• Available data
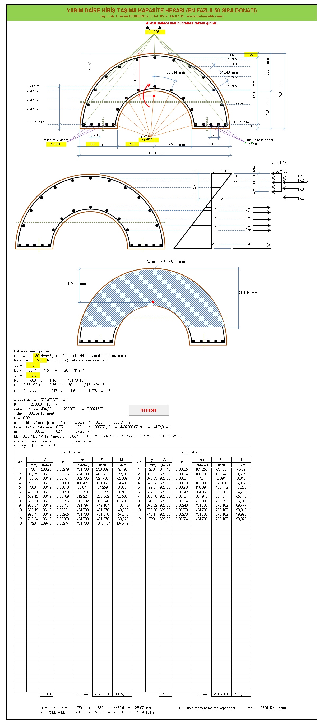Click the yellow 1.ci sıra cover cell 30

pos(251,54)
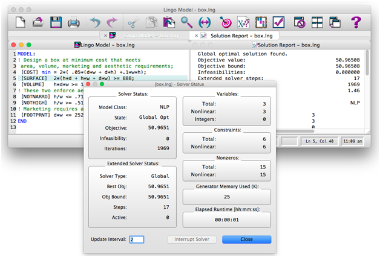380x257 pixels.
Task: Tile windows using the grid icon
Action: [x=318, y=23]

---

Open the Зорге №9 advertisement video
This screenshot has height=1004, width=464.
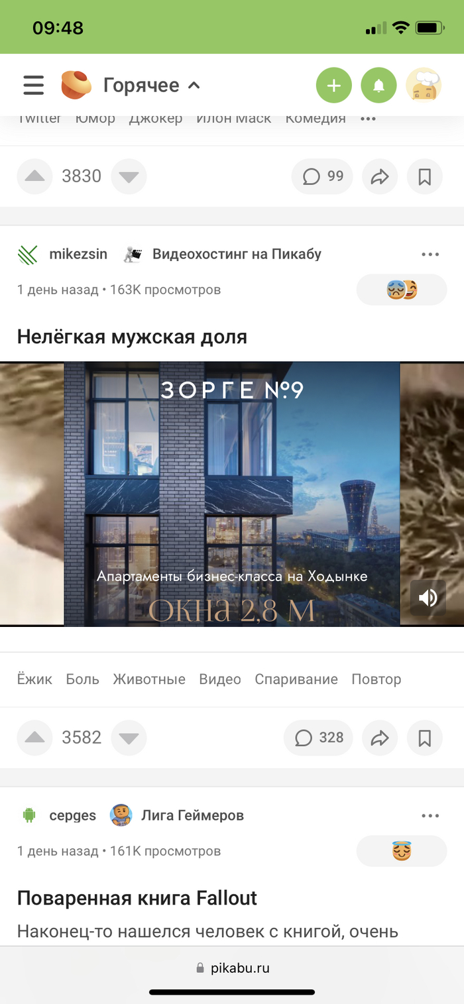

---

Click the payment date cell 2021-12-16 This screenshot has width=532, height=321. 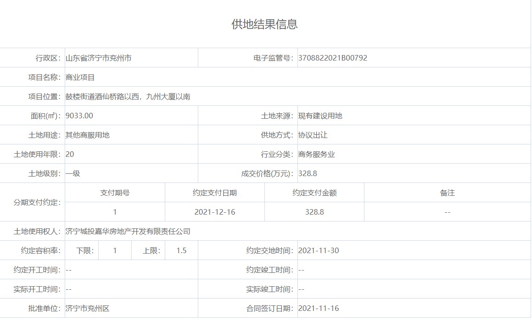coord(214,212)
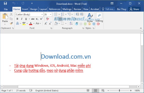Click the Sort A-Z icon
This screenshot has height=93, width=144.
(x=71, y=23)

• Exercise objective
Would you copy out exactly the lines above that start at the one containing "Open the Зорге №9 advertisement video" and end at the one containing "This screenshot has height=1004, width=464.", inclusive?

• Written solution
Open the Зорге №9 advertisement video
This screenshot has height=1004, width=464.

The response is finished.